For vaccination records, official responses on the government’s Freedom of Information portal confirm that VaxCertPH serves as the country’s digital vaccination certificate. Although vaccination requirements have eased, the infrastructure for digital credential verification remains relevant for future public-health contingencies.

Passenger acceptance of digital systems

Airports’ reliance on contactless systems also reflects passenger behavior. According to the International Air Transport Association (IATA) 2025 Global Passenger Survey, 50 percent of travelers reported using biometric identification at airports, up from 46 percent the year before. The survey also found that 86 percent of users were satisfied with biometric processes.
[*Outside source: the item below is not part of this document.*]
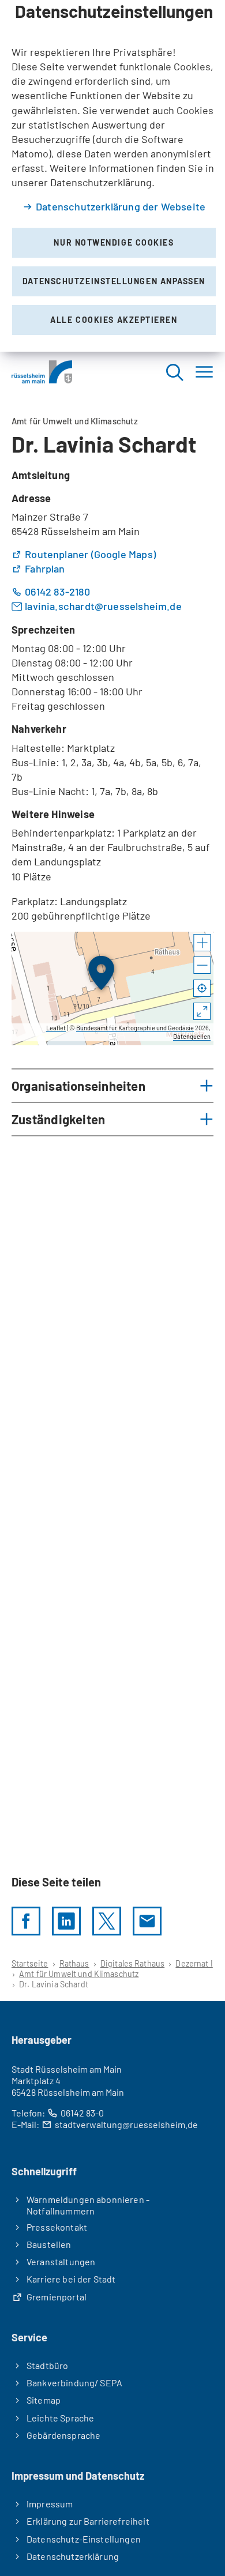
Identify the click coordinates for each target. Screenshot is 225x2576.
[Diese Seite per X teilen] (106, 1921)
In addition, 78 percent of passengers said they prefer a single digital platform that combines travel documents and credentials, signaling growing acceptance of digital workflows during peak congestion.

December travel in a global context

The Philippine holiday rush mirrors global trends. A Financial Times report citing OAG data said global air travel during the 2025 Christmas season is expected to reach 309 million passengers between December 15 and January 4, about 4 percent higher than a year earlier.

International experience explains why airports emphasize layered systems. Studies consistently show that thermal screening alone has limited sensitivity, while environmental surveillance offers early warning but requires strong governance and integration with public-health response.

What is verified—and what is not

Verified information shows record holiday passenger volumes, mandatory digital travel declarations, and established vaccination-certificate infrastructure in the Philippines. DOH and the Research Institute for Tropical Medicine continue to operate ILI and influenza surveillance networks that inform public-health decisions.

However, there is no public documentation confirming that Philippine airports currently operate airport-wide AI thermal systems or aircraft wastewater surveillance equivalent to CDC programs in the United States. Any such claims would require official confirmation.

Why layered systems remain essential

Experts agree that no single technology can eliminate risk. WHO guidance on ventilation and ASHRAE standards reflect a shift from trying to detect every infected traveler to making indoor spaces safer by design. Digital processing reduces congestion, which in turn lowers exposure risk during peak travel periods.

As December travel demand surges, Philippine airports rely on verified tools—digital declarations, contactless processing, and coordination with national surveillance—while monitoring global developments in AI screening, environmental surveillance, and air-quality standards.

Public-health research and aviation data converge on one conclusion: layered systems that combine digital efficiency with environmental controls offer the most realistic way to keep passengers moving—and safer—during the year’s busiest travel season.